Cara sig.ra Tamaro,
le emozioni che suscita la lettura del suo racconto per il convegno “La coscienza degli animali” (apparso in anteprima sul Corriere della sera di oggi) sono davvero forti e vere.
Anche chi è giovane e vive nel cuore di una grande città ha sicuramente visto nella sua vita qualche camion stipato di condannati a morte. La pianura padana, le grandi strade provinciali, le autostrade, specie nelle ore buie, sono percorse dall’indifferenza assordante dei grossi tir che ritmano il primo e ultimo viaggio di questi dannati.
Chiunque ha intravisto tra le sbarre le grosse narici umide delle mucche, il grugno rassegnato o ribelle dei maiali o le penne e gli occhietti inquieti e curiosi delle galline. Solo chi è cieco nel cuore, morto insieme alla sua umanità, non si è mai soffermato neppure un momento a sprecare un pensiero per quegli schiavi, nati per morire, cresciuti nella noia e nel terrore, ridotti a merce perché a noi umani piace il sapore del loro corpo. E non occorre essere vegetariani per toccare con mano la sofferenza. Non occorre essere particolarmente sensibili per sapere che questa violenza è ignobile perché esercitata su esseri che non si possono neppure rendere conto del perché e del come dell’ingiustizia con cui marchiamo le loro carni e la loro vita. Ma è un tacito accordo: occorre non pensarci, non soffermarsi troppo col pensiero perché altrimenti quei “martiri” (peccato che il martire umano scelga il proprio infelice destino, gli animali no) si trasformano in incubi, in pensiero ossessivo, in una tremenda ingiustizia e iniziano a ingombrare troppo la nostra testa e iniziano a fare pressione, a voler essere presi in troppo seria considerazione. Allora qualcuno diventa vegetariano ma qualcun altro non si accontenta di non mangiare carne e vuole che agli animali venga ridata la dignità per la loro vita rubata. E se questo succede (e grazie al cielo succede e succede sempre più spesso e a sempre più persone) allora gli animali iniziano ad avere dei complici, qualcuno che non sopporta più di vederli schiavi, qualcuno che decide che il loro destino è insopportabile, che la loro vita è tremenda, che la loro vita deve essere riscattata.

_Voci_.

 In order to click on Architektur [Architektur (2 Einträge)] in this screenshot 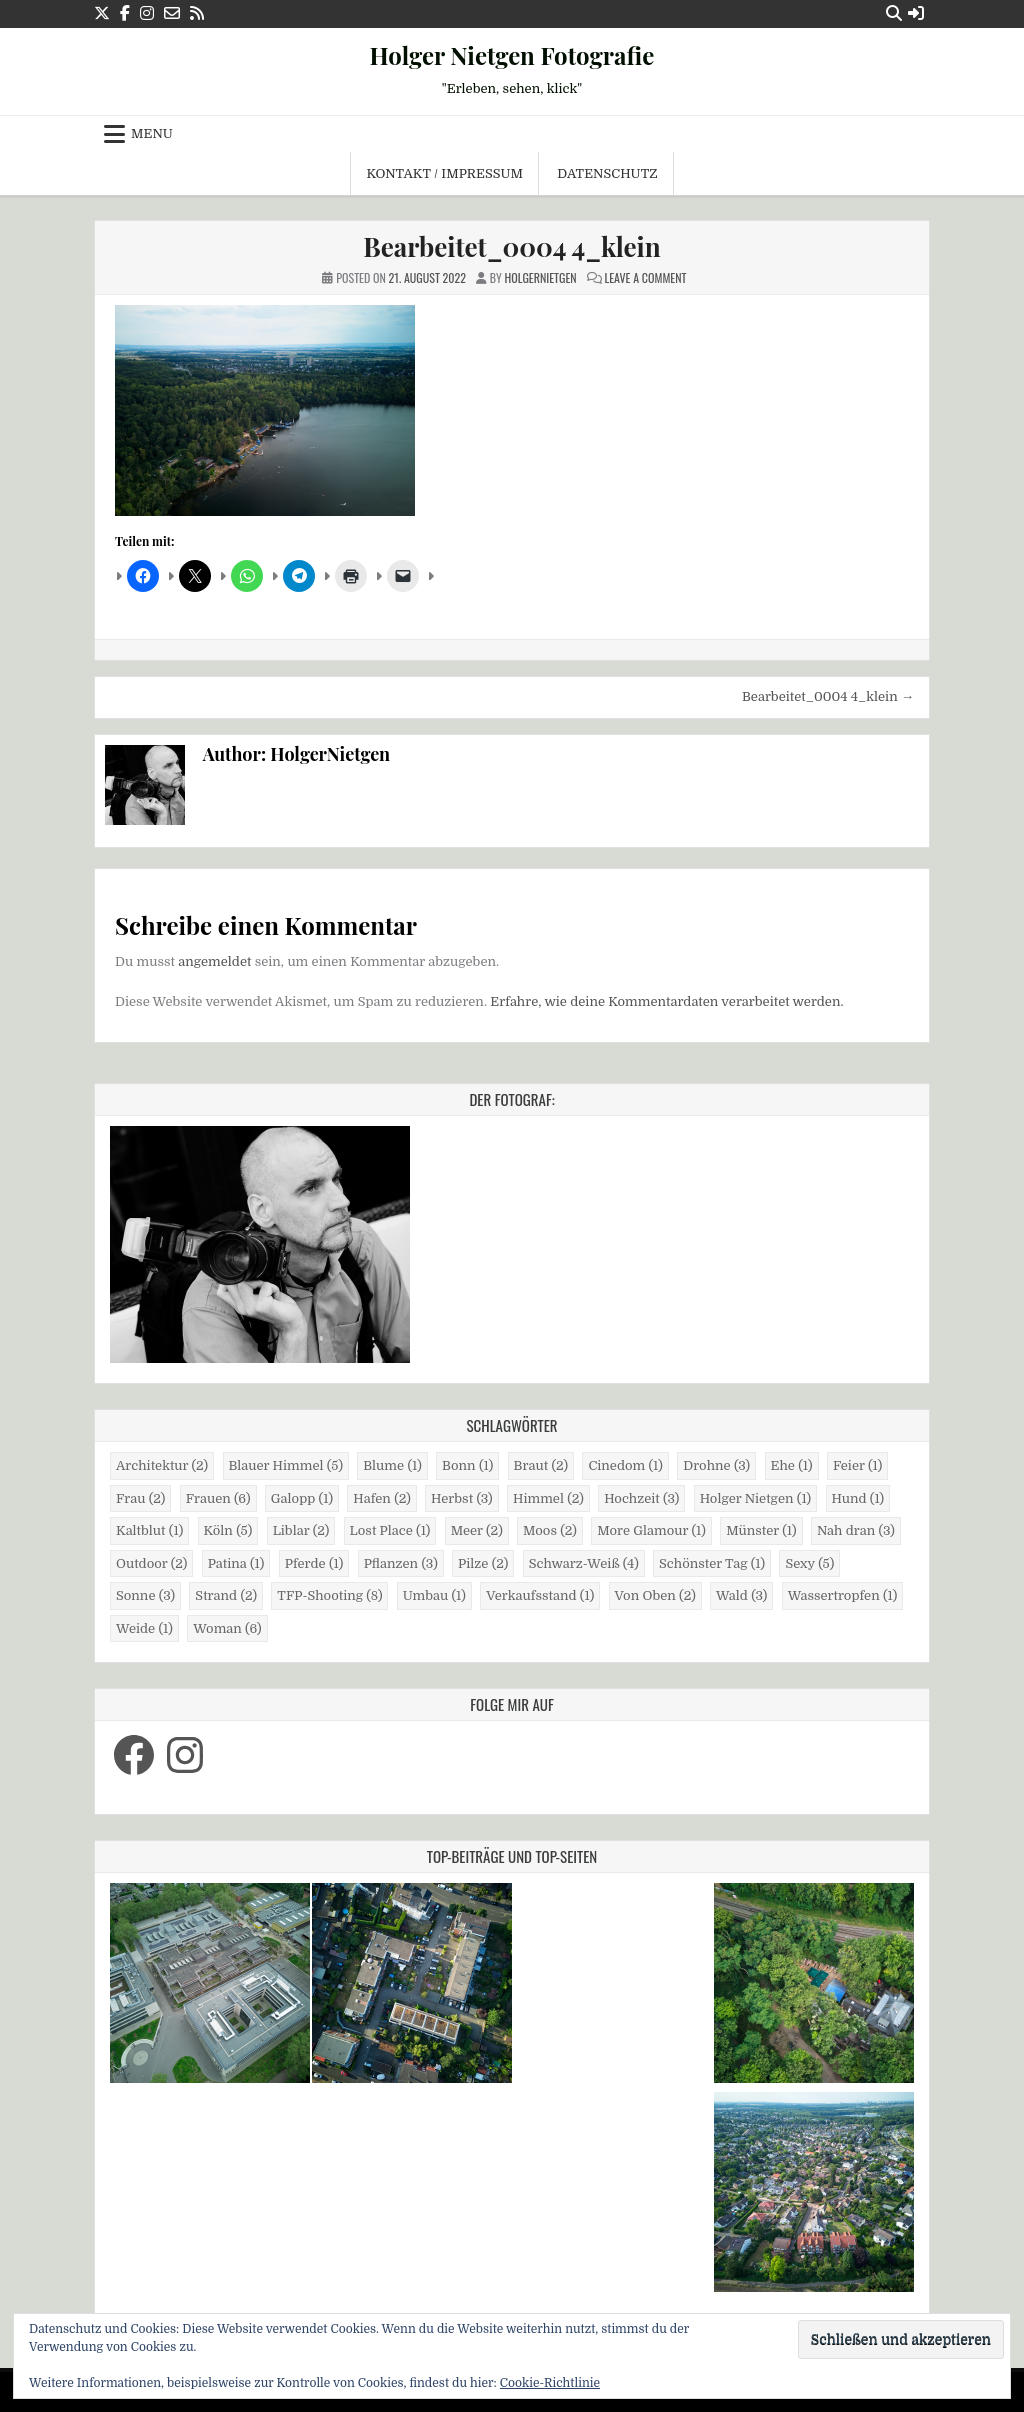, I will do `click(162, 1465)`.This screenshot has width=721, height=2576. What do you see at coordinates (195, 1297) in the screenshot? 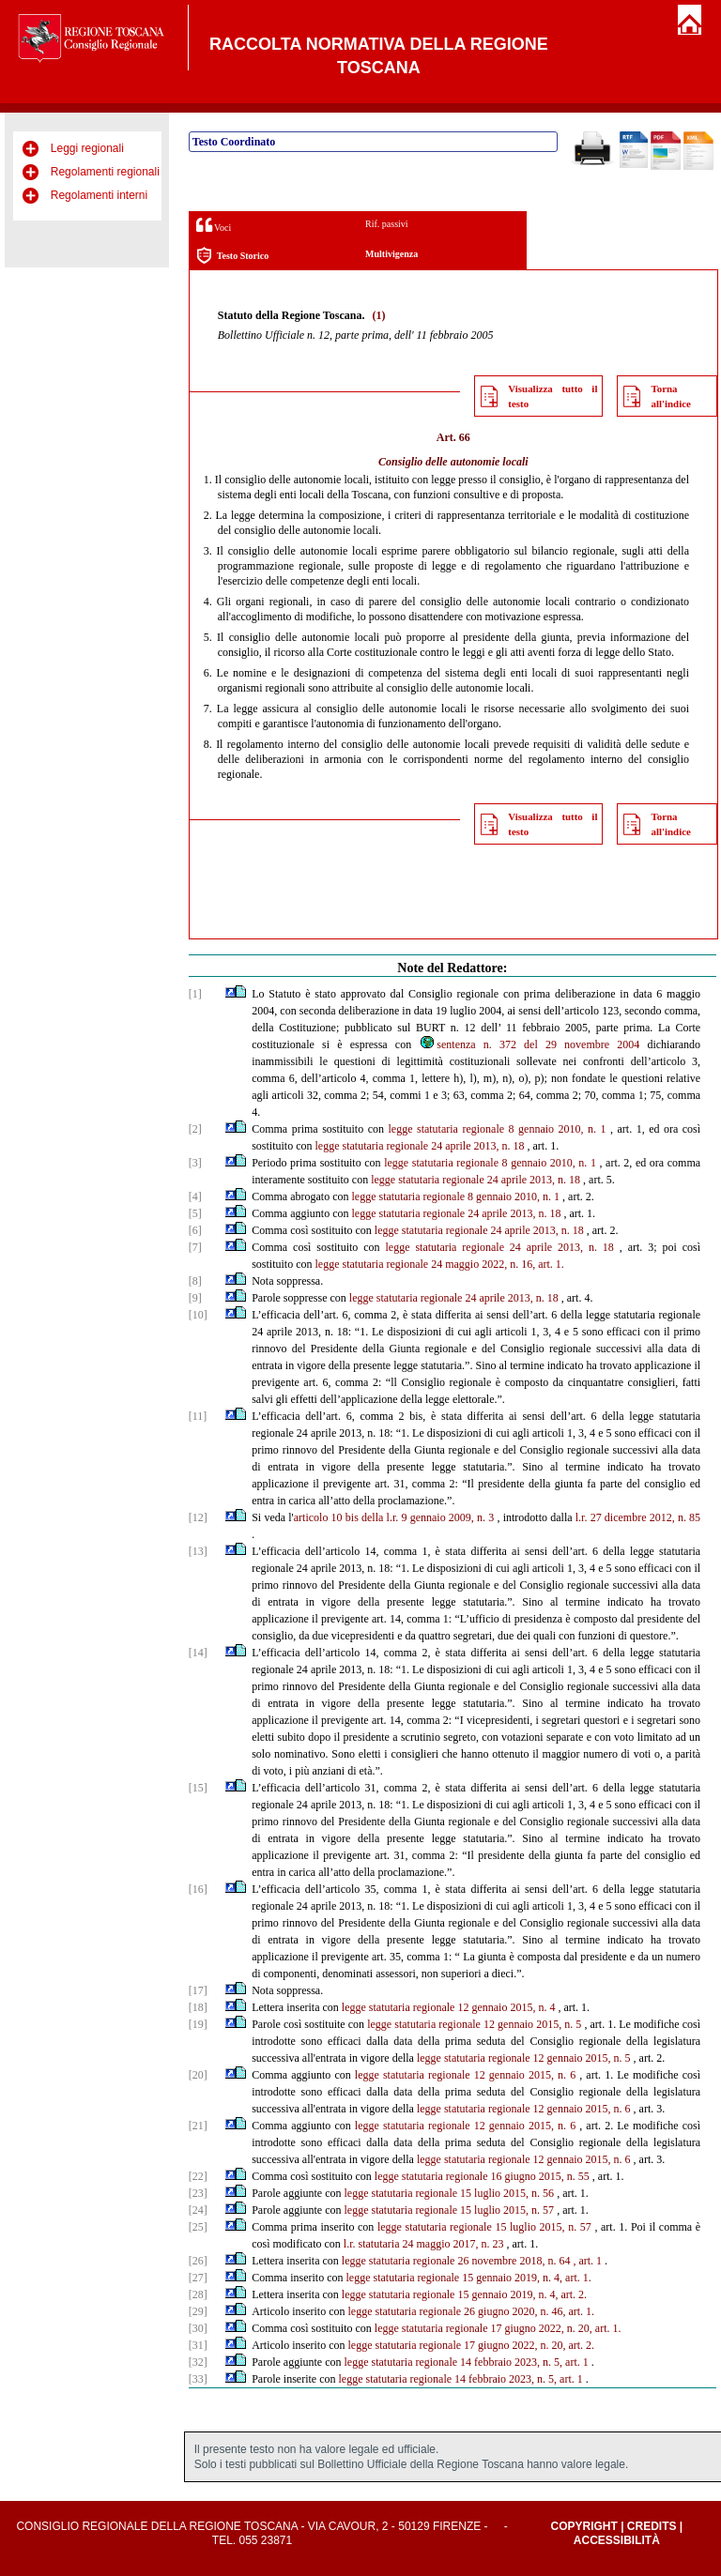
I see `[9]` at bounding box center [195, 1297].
--
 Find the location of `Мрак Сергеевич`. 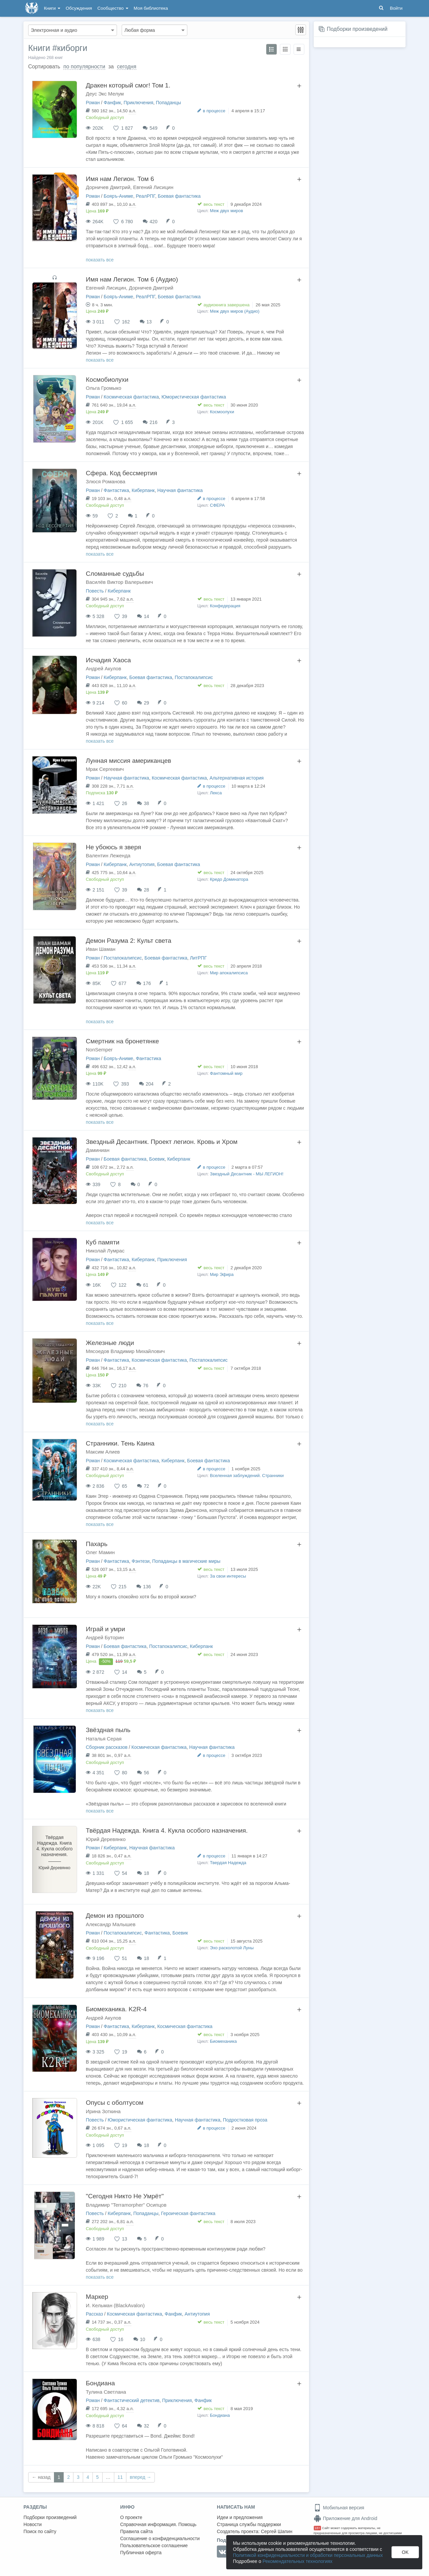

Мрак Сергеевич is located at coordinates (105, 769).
---
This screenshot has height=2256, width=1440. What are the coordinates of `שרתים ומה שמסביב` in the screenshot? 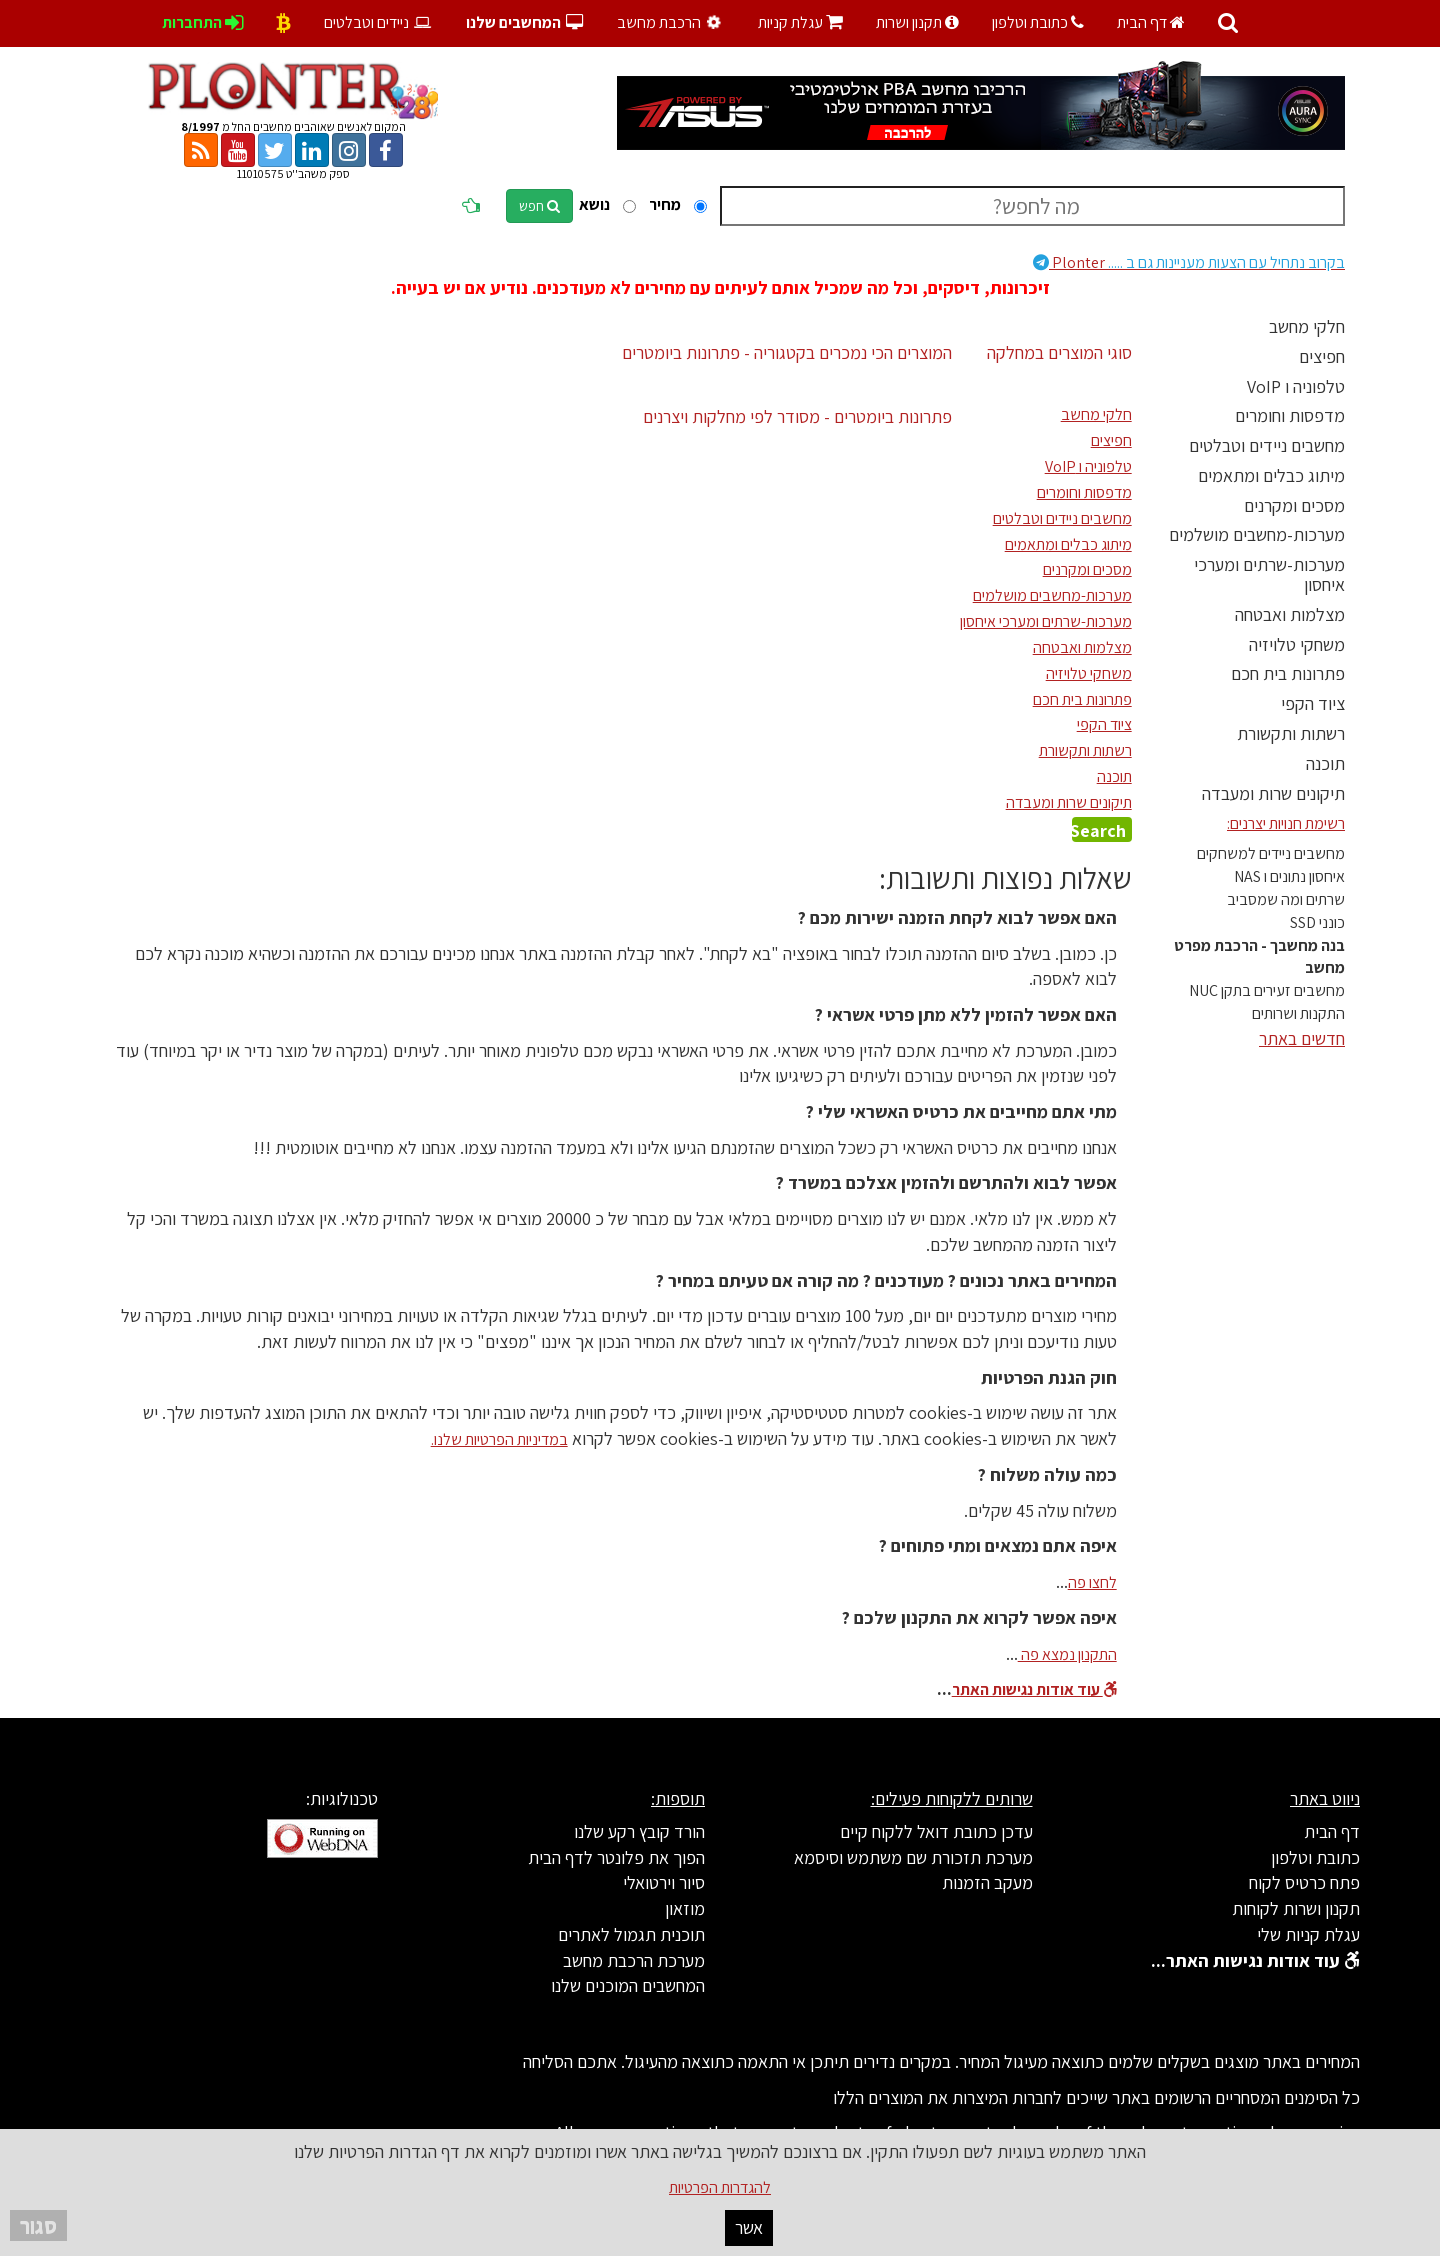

_Cosa fare_.
[A] Rispondi a queste domande sulla lettera sugli animali:
(i) Per quale convegno è stato scritto il racconto di cui parla la lettera?
(ii) In quali ore, più di tutte, le strade sono percorse dai grossi tir?
(iii) Che differenza indica la lettera tra il martire umano e gli animali?
[B] Prosegui la lettera sugli animali a partire dal punto in cui si interrompe.

_Soluzioni_.
[A]
(i) Per il convegno "La coscienza degli animali".
(ii) Nelle ore buie.
(iii) Il martire umano sceglie il proprio infelice destino, gli animali no.

[B]
Il suo racconto colpisce al cuore e resuscita le emozioni profonde, solitamente sepolte nell’infanzia, della compassione e dell’empatia. Gli animali che tante emozioni ci regalano da bambini, con l’età si trasformano prima in fantasmi e poi in esseri inferiori. Così irrimediabilmente inferiori che, quando siamo cresciuti e abbiamo i soldi per decidere cosa comprare da mangiare, si sono magicamente già trasformati insieme con la nostra cattiva coscienza collettiva, in cibo, oggetti, merce. Di loro ci resta qualche ricordo e magari un “esemplare da compagnia” che ci consola di tutta la brutalità che esercitiamo sugli altri.
Ma la campagna bucolica del vecchio contadino non è la cura per l’incubo.
Non era in quei cortili (così di moda oggi) che si scannava il maiale?
Non era in quelle assolate aie che il nonno appendeva i conigli dopo averli bastonati in testa?
Non era da quelle porticine discrete che la zia chiamava la gallina preferita e la uccideva a tradimento dopo averle dato un’ultima carezza? Non era da quelle stalle odorose e calde che si sentiva la mucca piangere per giorni quando le si portava via il vitellino? Sì, la mucca dei nonni aveva un nome, ma anche ai migliori schiavi veniva dato un nome.
Perché al posto dell’incubo vogliamo sostituire un sogno mediocre?
Perché rinunciare, ancor prima di averci sperato, ad un mondo senza più schiavi?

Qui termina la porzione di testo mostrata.